South Carolina House of Representatives
- In office 1868–1872

South Carolina Senate
- In office 1872–1876
- Succeeded by: Martin Witherspoon Gary

Personal details
- Born: c. 1844
- Died: 1884 (aged 39–40)
- Party: Republican
- Education: University of South Carolina

Military service
- Allegiance: Confederate States of America
- Branch/service: Confederate States Army
- Battles/wars: Civil War

= Lawrence Cain =

American politician

Lawrence Cain (c. 1844–1884) was a lawyer, state representative, state senator, and public official in various offices during the Reconstruction era.

Owned as a slave by Zachariah W. Carwile during his youth, he served as a body servant of Confederate Army officer Thomas W. Carwile during the American Civil War.
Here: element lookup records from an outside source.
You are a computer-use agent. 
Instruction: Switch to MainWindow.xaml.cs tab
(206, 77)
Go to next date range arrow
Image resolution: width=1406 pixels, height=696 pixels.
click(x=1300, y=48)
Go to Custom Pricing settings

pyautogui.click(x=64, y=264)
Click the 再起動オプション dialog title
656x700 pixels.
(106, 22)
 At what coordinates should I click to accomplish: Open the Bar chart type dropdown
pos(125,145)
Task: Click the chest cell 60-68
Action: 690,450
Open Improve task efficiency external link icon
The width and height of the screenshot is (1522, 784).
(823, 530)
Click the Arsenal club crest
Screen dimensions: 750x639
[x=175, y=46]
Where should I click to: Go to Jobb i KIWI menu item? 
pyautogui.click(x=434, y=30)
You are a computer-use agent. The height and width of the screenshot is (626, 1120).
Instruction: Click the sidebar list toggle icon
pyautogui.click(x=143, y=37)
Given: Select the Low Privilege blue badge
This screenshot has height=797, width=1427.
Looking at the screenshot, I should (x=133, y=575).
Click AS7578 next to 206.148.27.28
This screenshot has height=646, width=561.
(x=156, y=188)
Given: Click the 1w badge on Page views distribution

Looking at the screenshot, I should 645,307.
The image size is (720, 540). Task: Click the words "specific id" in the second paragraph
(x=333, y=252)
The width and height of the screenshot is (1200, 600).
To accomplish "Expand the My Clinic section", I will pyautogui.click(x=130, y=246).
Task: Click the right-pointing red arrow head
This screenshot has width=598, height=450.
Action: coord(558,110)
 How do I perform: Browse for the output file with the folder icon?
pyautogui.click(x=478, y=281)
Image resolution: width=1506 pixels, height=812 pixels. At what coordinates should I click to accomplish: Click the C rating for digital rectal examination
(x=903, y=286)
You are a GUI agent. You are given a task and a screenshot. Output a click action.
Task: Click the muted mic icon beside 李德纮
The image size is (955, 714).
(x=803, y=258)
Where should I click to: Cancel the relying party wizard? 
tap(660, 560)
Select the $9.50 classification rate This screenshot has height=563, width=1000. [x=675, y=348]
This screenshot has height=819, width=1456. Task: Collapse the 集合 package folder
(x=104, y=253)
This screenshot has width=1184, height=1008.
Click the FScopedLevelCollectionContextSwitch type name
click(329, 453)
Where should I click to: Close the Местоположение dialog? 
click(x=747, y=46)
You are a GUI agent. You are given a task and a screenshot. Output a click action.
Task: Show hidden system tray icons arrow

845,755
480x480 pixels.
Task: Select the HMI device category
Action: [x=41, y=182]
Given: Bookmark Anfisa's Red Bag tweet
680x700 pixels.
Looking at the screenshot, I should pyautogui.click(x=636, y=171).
He was emancipated after the American Civil War.

He was elected to the South Carolina House in 1868 and the state senate in 1872. In 1876, he lost his re-election campaign to Martin Witherspoon Gary, who served as a general in the Confederate Army and became a leader among the Red Shirts, which reduced African American voter participation through intimidation and assaults.

Cain was in the first graduating class of African American lawyers from the University of South Carolina. It was resegregated along with other educational institutions as the Reconstruction era in South Carolina ended and it was closed off for African Americans.

One of Cain's descendants wrote a biography about him: Virtue of Cain: From Slave to Senator.